-- Work required --
Your answer should repeat exactly the lines from the one holding "Task: Enable JavaScript" through the end of the data, and it should contain no pictures.
***** The data *****
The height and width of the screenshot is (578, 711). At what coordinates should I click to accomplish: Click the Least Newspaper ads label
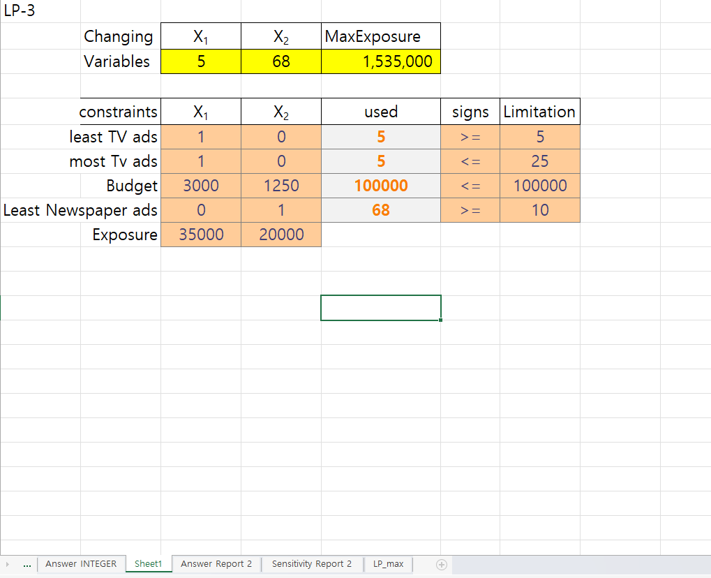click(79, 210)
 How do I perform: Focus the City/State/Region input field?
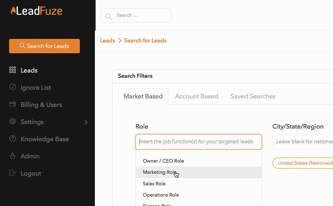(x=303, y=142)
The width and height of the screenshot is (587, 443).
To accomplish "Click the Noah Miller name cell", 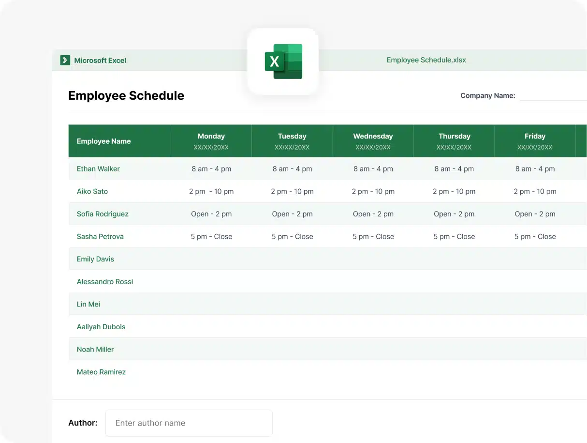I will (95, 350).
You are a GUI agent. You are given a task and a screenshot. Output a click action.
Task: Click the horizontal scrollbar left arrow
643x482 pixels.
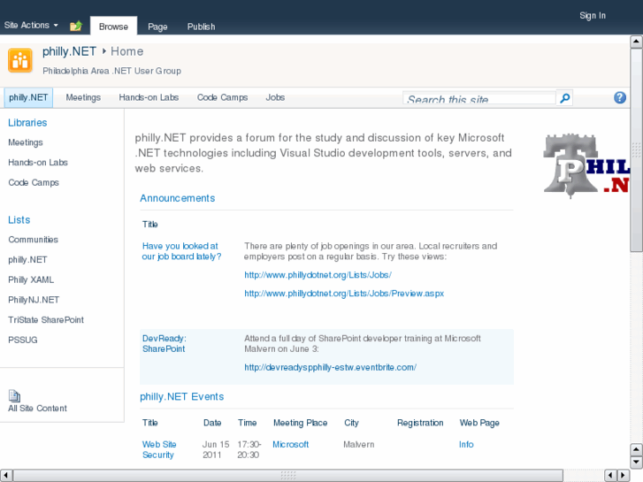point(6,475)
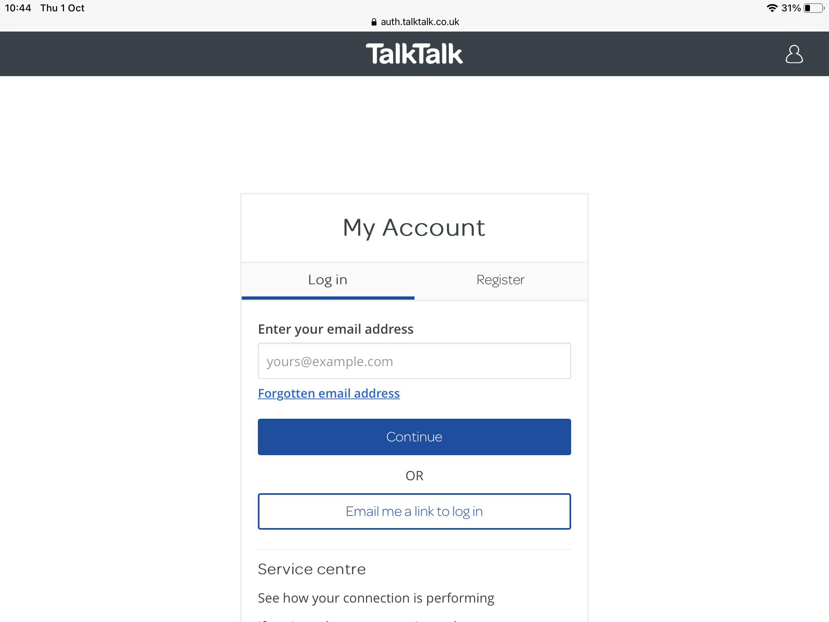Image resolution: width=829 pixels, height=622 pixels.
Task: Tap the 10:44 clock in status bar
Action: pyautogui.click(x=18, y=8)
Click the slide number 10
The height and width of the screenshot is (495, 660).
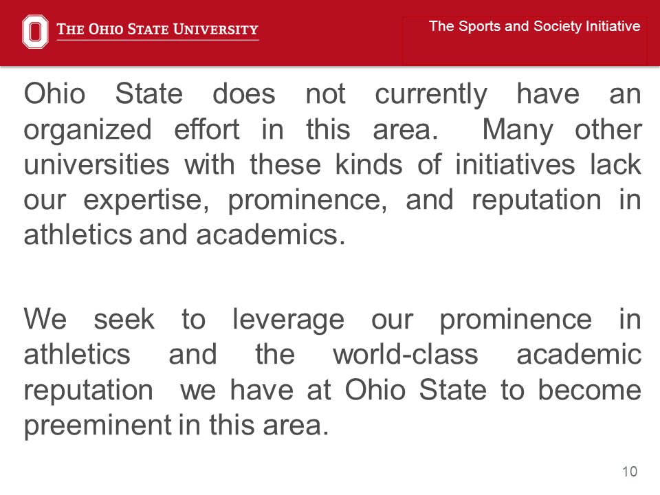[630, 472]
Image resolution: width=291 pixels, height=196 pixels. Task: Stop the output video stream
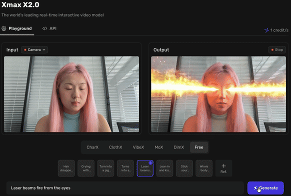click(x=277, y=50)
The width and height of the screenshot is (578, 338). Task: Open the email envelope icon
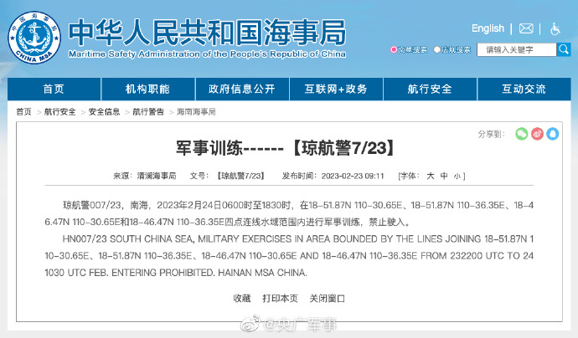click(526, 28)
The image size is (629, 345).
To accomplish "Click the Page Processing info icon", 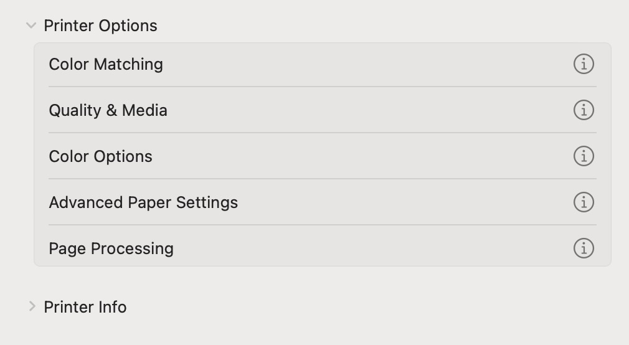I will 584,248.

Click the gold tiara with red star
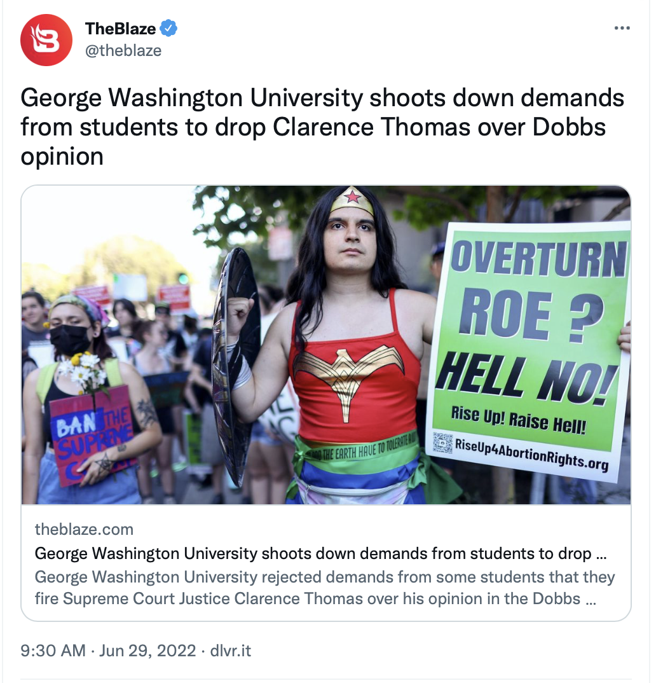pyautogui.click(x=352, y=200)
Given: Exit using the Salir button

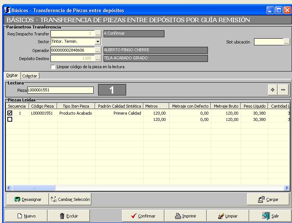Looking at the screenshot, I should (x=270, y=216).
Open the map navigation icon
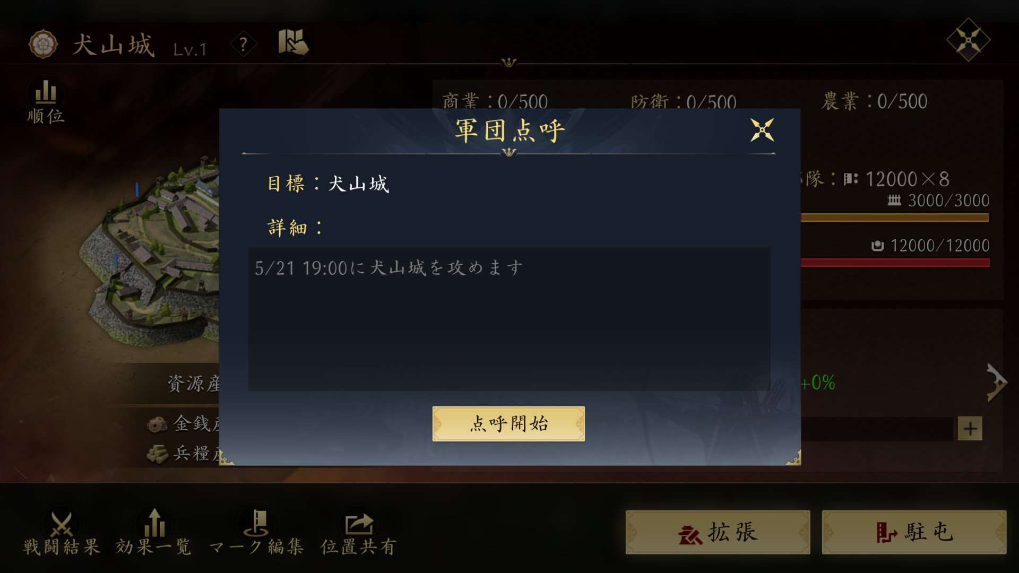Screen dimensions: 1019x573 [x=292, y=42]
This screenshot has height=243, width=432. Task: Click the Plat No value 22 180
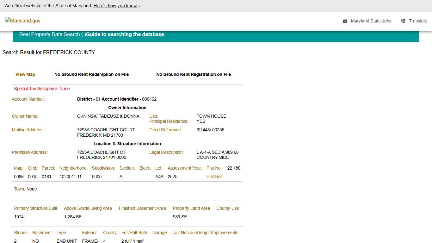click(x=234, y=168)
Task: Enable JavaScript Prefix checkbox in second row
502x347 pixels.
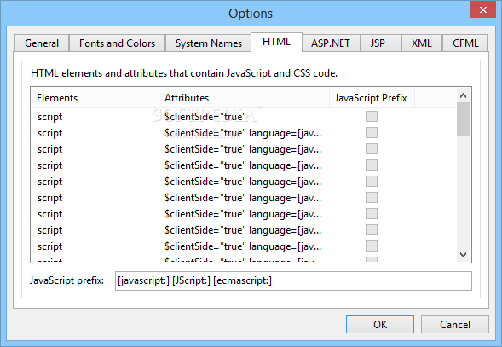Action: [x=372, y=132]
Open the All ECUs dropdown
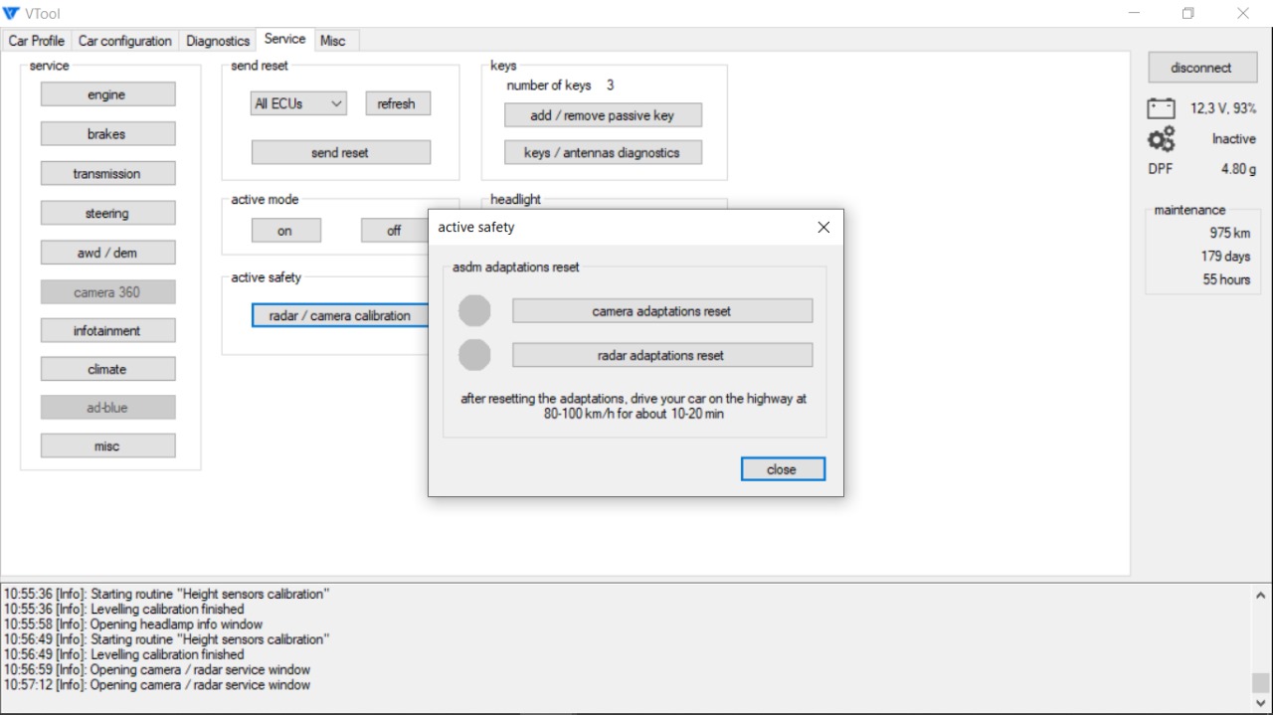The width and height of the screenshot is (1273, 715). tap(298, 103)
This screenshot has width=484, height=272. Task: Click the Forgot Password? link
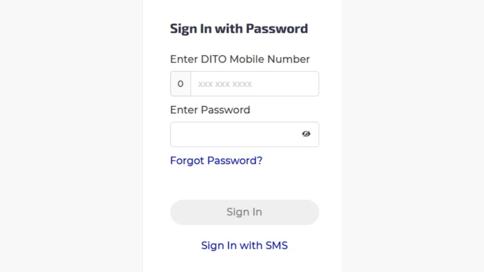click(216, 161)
*****
-- Task response --
Task: Enable JavaScript Prefix checkbox in second row
502x347 pixels.
Action: [x=372, y=132]
Open the All ECUs dropdown
The width and height of the screenshot is (1273, 715). tap(298, 103)
This screenshot has width=484, height=272. Task: Click the Forgot Password? link
click(216, 161)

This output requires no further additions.